GIVEN REQUEST: Return the lines of the listing from the line containing "At what coordinates should I click to accomplish: Click the 3D" through the line containing "tap(86, 198)", inclusive, reproduced verbatim.

SOURCE MATERIAL:
━━━━━━━━━━━━━━━━
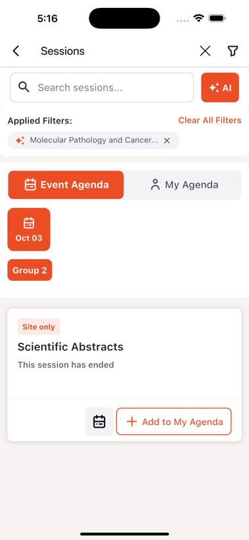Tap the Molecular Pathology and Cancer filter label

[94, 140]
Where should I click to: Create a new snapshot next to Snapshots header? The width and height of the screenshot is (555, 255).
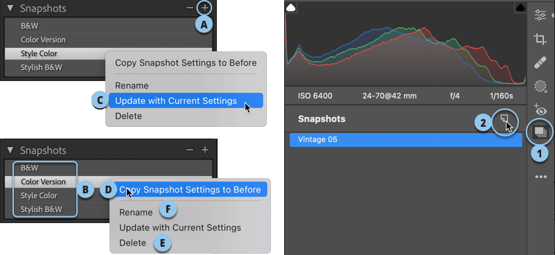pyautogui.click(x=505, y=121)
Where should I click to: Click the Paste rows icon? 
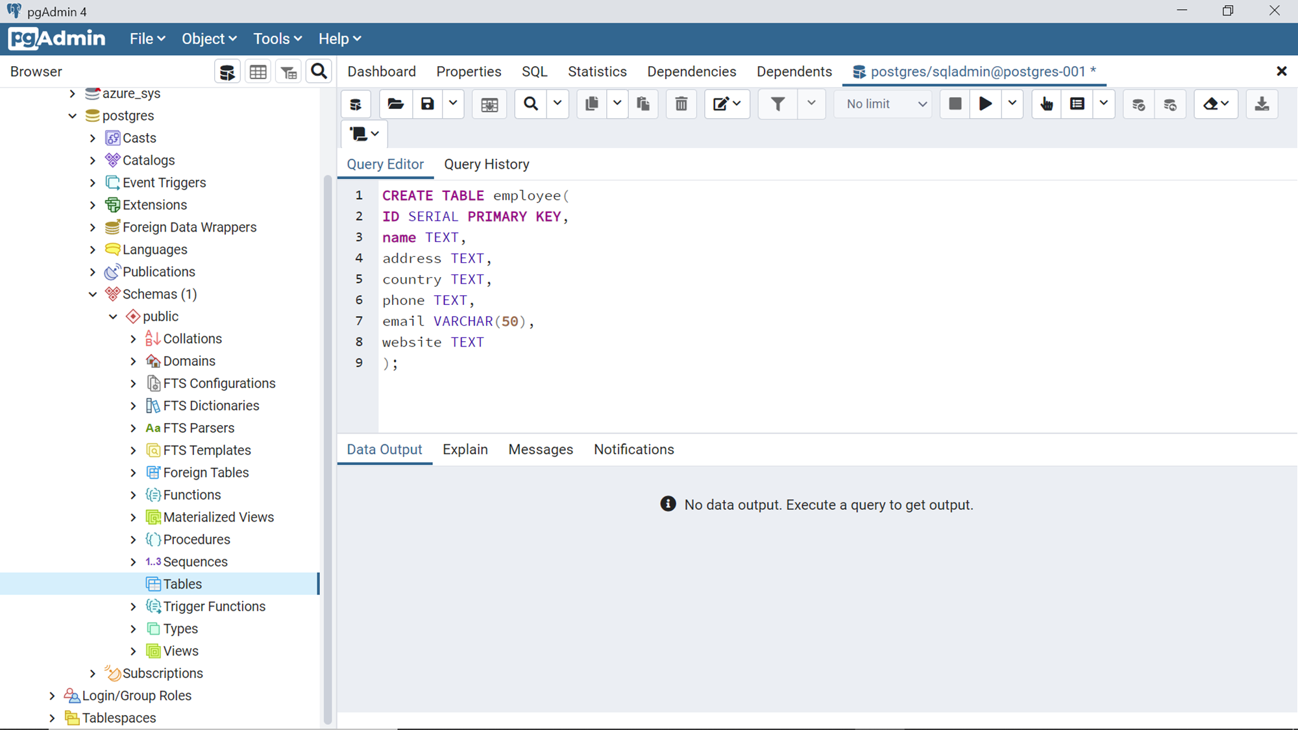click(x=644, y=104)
━━━━━━━━━━━━━━━━
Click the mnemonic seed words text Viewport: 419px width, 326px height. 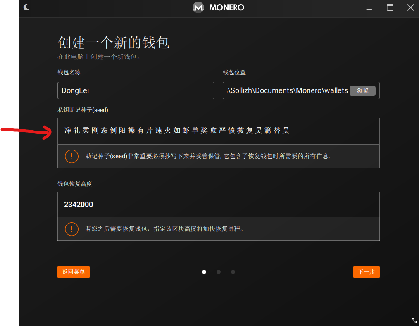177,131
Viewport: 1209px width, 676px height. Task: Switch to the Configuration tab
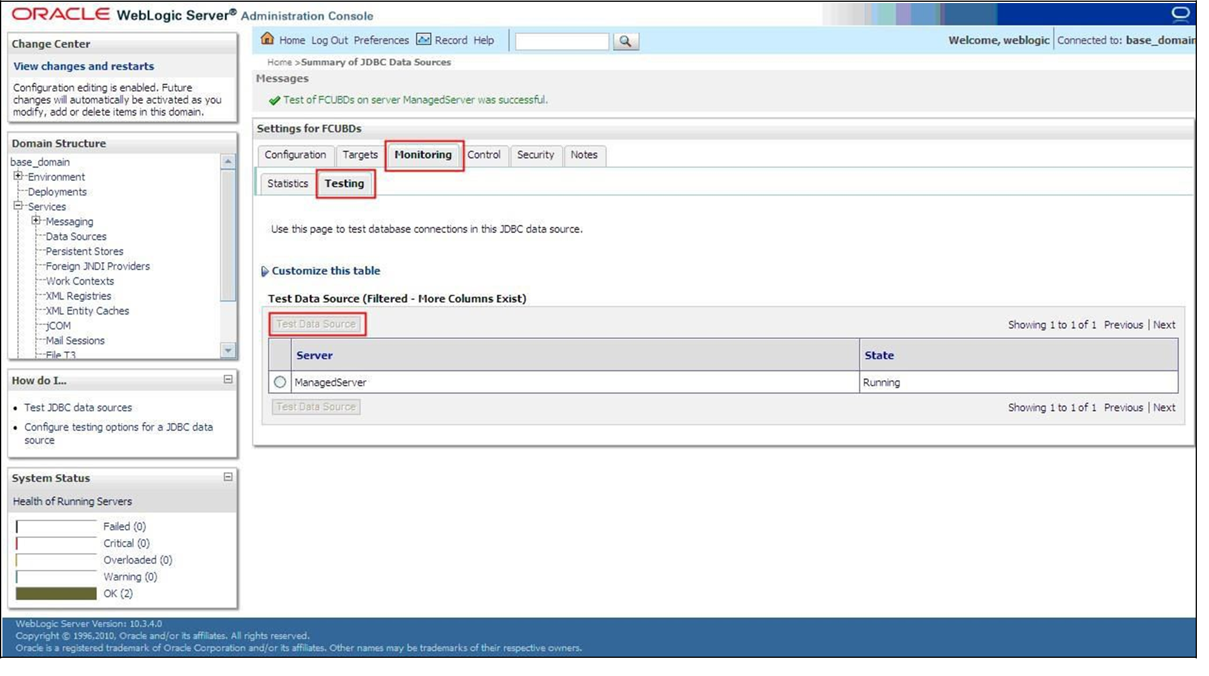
━━━━━━━━━━━━━━━━
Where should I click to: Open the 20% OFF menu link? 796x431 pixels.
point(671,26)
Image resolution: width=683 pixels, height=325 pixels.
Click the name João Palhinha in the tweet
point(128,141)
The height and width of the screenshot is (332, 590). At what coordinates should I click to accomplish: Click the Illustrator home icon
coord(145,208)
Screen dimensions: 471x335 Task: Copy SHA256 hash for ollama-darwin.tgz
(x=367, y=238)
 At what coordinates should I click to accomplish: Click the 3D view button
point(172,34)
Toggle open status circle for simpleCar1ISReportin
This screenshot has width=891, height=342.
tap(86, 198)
━━━━━━━━━━━━━━━━
OUTPUT FOR THIS EXERCISE:
 At what coordinates should I click to accomplish: Click the 3D view button
point(172,34)
Toggle open status circle for simpleCar1ISReportin
This screenshot has width=891, height=342.
tap(86, 198)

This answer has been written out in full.